One Halftone Analysis
The main argument against ink-jet proofing was always the lack of halftone dots, but this limitation is passing. As ink-jet resolutions approach those of an imagesetter, halftone-accurate ink-jet proofs up to 175 lines per inch are now feasible.
The main reason for halftone proofing is to predict moiré. At 720x1,440, the current AgfaJet Sherpa 43 can already generate 70- to 100-lpi screen-angle rosettes and, with future enhancements, the Sherpa will simulate 150- or 175-lpi screens. If the same RIP is used, the halftone dots will be the same shape, ruling and angle as those on the press sheet—not just an approximation.

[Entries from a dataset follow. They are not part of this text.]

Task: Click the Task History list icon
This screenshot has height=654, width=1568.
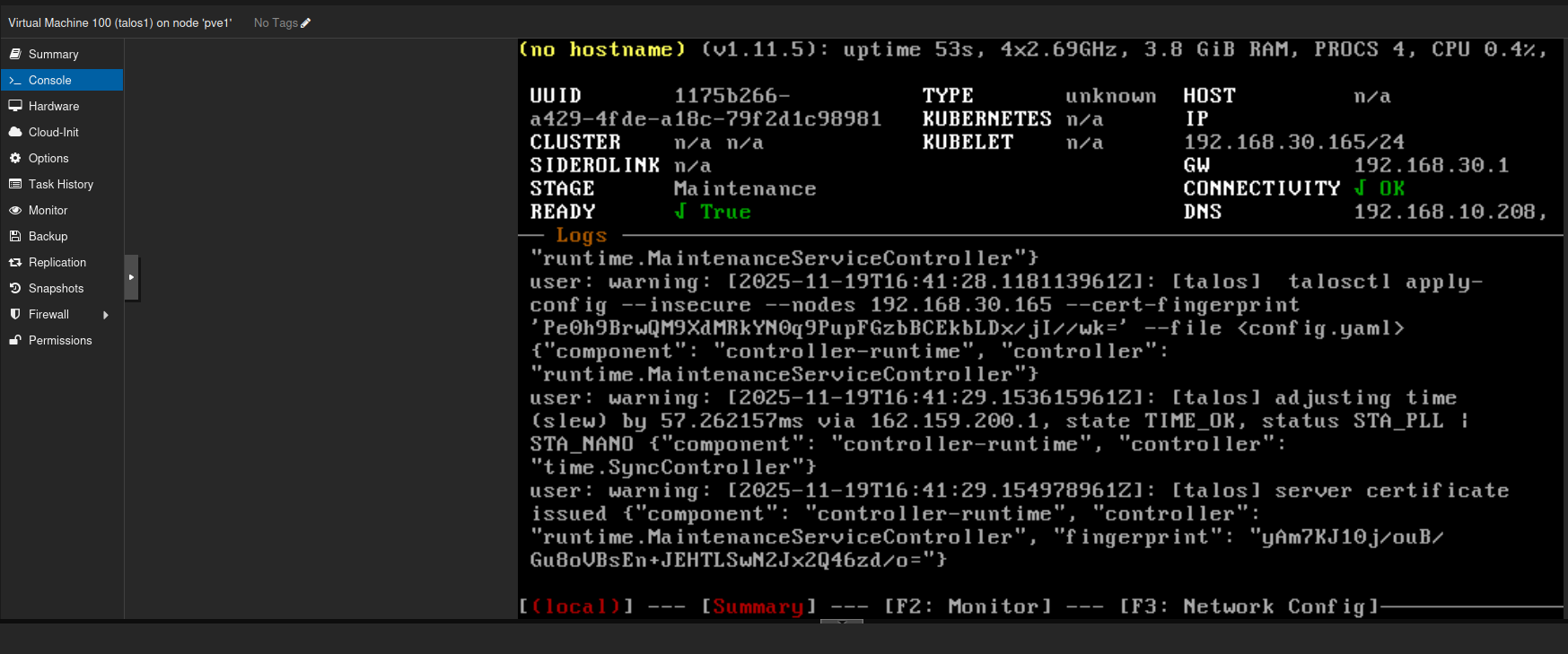Action: pos(15,184)
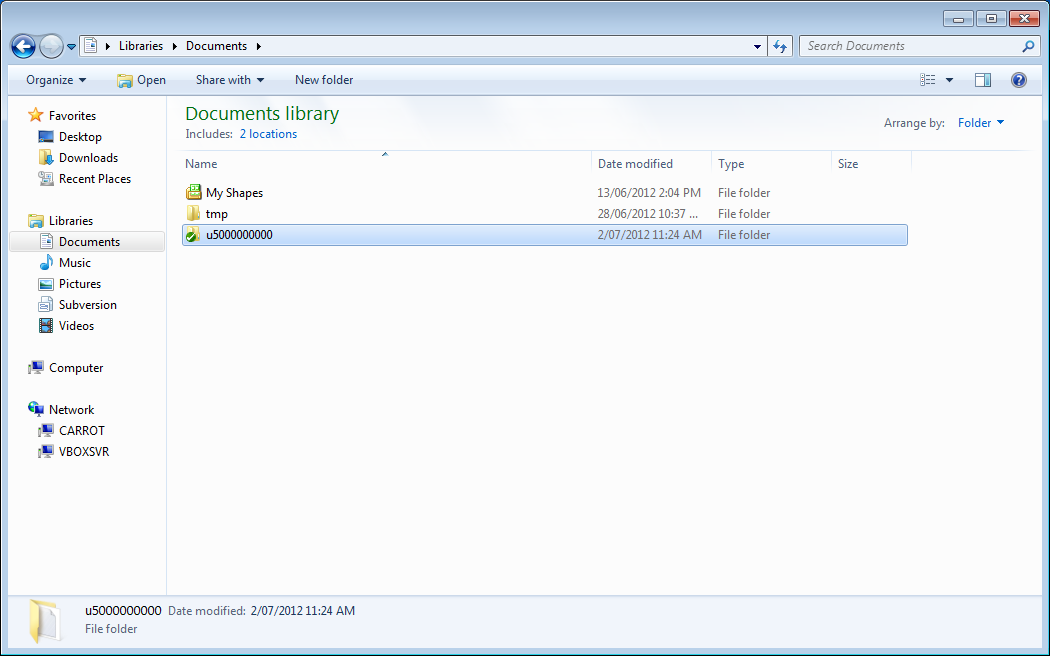Navigate back to the previous folder
Image resolution: width=1050 pixels, height=656 pixels.
point(22,46)
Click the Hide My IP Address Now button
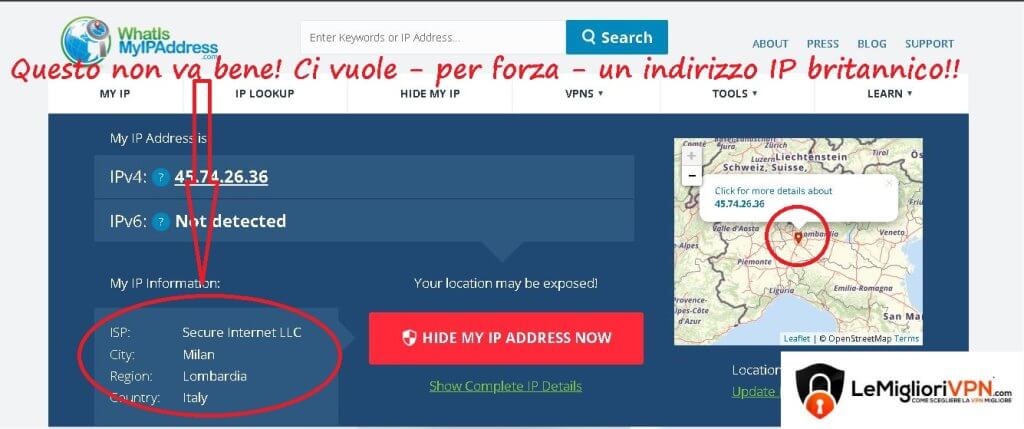Viewport: 1024px width, 429px height. click(506, 338)
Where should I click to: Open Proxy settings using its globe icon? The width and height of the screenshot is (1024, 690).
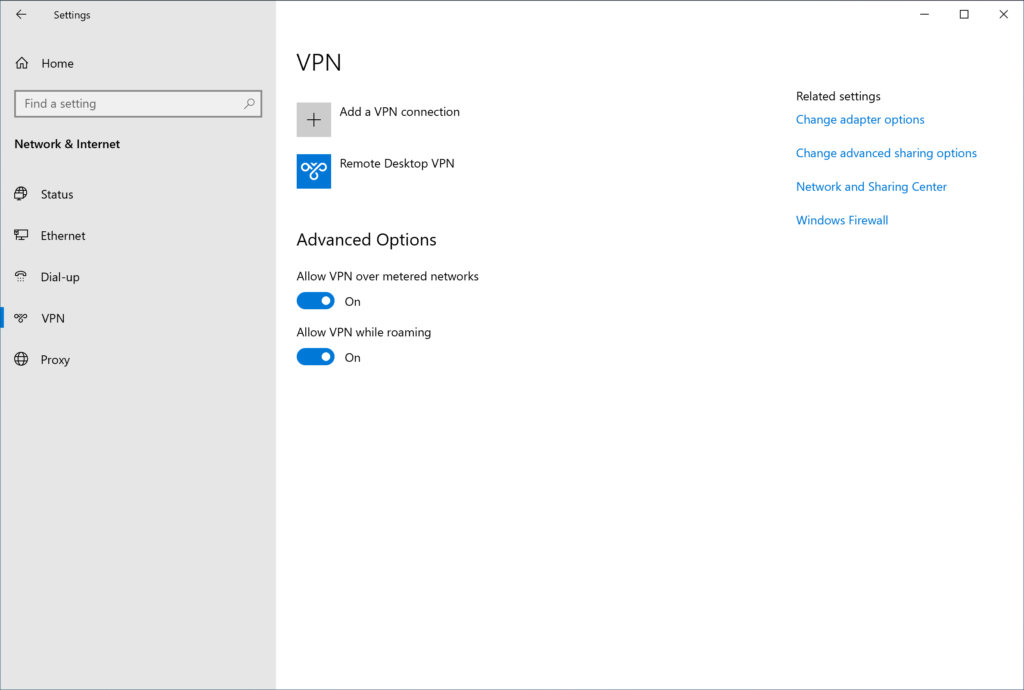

Ironically, Agfa's initial research showed that a large majority of potential digital proofing users couldn't care less about halftone dots, so long as they got accurate color and consistency. But if we can give them dots and color accuracy and speed and economy and consistency, we figure no one's going to complain.
Why six colors? The most important advancement in drop-on-demand ink jet has been the addition of continuous-tone capabilities through more than four inks, i.e., multiple densities of the basic four colors. For example, the AgfaJet Sherpa 43 adds a light magenta and a light cyan to the CMYK process. This multi-density approach solves the problem of graininess.
To achieve a 50-percent tint by four-color dithering, half of the paper area is covered with droplets of full-strength ink. In the six-color process the two magentas (light and dark) are blended to create the 50-percent tint. The presence of the lighter ink around each darker droplet reduces the apparent contrast between white paper and the darker ink, making the droplet pattern much less visible.
Agfa's digital proofing strategy adopted drop-on-demand piezo ink jet because the technology was stable, color-accurate, affordable and rapidly evolving. The fact that we will soon offer halftone screening is an added bonus that few of us expected five years ago.
Just imagine what the next five years will bring.